▶ _EXERCISE BRIEF_
Would you filter the listing below so that only lines with the word "agent" remain?

───── RECORDS FOR THIS TASK

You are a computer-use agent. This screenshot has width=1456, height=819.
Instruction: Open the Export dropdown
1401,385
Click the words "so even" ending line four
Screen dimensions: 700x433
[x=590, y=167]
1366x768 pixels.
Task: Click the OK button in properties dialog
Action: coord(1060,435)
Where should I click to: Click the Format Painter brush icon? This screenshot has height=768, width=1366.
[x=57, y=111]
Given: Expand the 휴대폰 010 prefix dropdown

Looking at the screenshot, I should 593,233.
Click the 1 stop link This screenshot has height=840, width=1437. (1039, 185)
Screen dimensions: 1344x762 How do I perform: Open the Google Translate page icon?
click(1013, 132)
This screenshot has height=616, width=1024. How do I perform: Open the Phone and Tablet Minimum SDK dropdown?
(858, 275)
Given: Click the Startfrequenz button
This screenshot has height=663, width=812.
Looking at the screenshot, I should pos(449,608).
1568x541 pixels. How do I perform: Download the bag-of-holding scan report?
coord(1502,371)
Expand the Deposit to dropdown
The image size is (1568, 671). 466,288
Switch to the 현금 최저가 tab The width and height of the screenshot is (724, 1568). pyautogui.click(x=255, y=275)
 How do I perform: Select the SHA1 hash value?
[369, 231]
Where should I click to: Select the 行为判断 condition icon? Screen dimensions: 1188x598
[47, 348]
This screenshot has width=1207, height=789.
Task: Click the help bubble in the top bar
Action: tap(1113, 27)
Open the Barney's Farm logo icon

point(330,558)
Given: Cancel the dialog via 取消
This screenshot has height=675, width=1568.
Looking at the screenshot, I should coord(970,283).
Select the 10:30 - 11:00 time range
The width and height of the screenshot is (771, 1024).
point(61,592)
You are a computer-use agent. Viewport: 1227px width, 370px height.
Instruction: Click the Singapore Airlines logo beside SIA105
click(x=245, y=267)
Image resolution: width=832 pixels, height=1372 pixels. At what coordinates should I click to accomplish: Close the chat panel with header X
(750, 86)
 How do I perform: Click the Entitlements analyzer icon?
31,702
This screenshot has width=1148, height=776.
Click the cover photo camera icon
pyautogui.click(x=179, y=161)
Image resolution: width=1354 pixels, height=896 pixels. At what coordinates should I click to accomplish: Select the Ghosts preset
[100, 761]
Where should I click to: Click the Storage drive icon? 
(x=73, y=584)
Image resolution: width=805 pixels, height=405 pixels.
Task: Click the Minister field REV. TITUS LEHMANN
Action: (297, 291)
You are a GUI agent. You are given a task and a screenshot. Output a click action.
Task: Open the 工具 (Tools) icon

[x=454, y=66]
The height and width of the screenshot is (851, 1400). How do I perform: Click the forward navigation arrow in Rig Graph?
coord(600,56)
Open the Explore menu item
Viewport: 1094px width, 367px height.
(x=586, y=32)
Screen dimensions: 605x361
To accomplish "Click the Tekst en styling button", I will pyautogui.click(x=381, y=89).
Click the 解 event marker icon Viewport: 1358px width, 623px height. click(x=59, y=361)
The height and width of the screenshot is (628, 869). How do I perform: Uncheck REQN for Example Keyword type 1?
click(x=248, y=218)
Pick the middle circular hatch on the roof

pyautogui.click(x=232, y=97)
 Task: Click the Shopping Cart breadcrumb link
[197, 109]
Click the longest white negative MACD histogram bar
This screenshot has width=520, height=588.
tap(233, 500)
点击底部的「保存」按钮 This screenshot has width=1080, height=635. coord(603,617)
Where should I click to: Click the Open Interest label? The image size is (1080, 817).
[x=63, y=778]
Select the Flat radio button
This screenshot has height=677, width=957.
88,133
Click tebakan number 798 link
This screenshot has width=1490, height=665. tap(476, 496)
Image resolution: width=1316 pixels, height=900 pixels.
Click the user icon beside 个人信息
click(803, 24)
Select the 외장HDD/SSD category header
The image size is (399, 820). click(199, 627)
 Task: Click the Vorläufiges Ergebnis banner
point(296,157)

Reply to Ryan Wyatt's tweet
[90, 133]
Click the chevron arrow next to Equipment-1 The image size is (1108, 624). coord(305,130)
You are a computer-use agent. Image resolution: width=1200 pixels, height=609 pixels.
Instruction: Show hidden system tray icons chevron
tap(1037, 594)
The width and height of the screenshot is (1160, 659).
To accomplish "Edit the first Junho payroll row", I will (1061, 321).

──────────

▶ _ANSWER BELOW_
You are a computer-use agent. This screenshot has width=1456, height=819.
You are a computer-use agent. Viewport: 1227px width, 370px height.
You are a GUI agent. You are given a task and a screenshot. Output a click action.
You are a computer-use agent. Image resolution: width=1200 pixels, height=609 pixels.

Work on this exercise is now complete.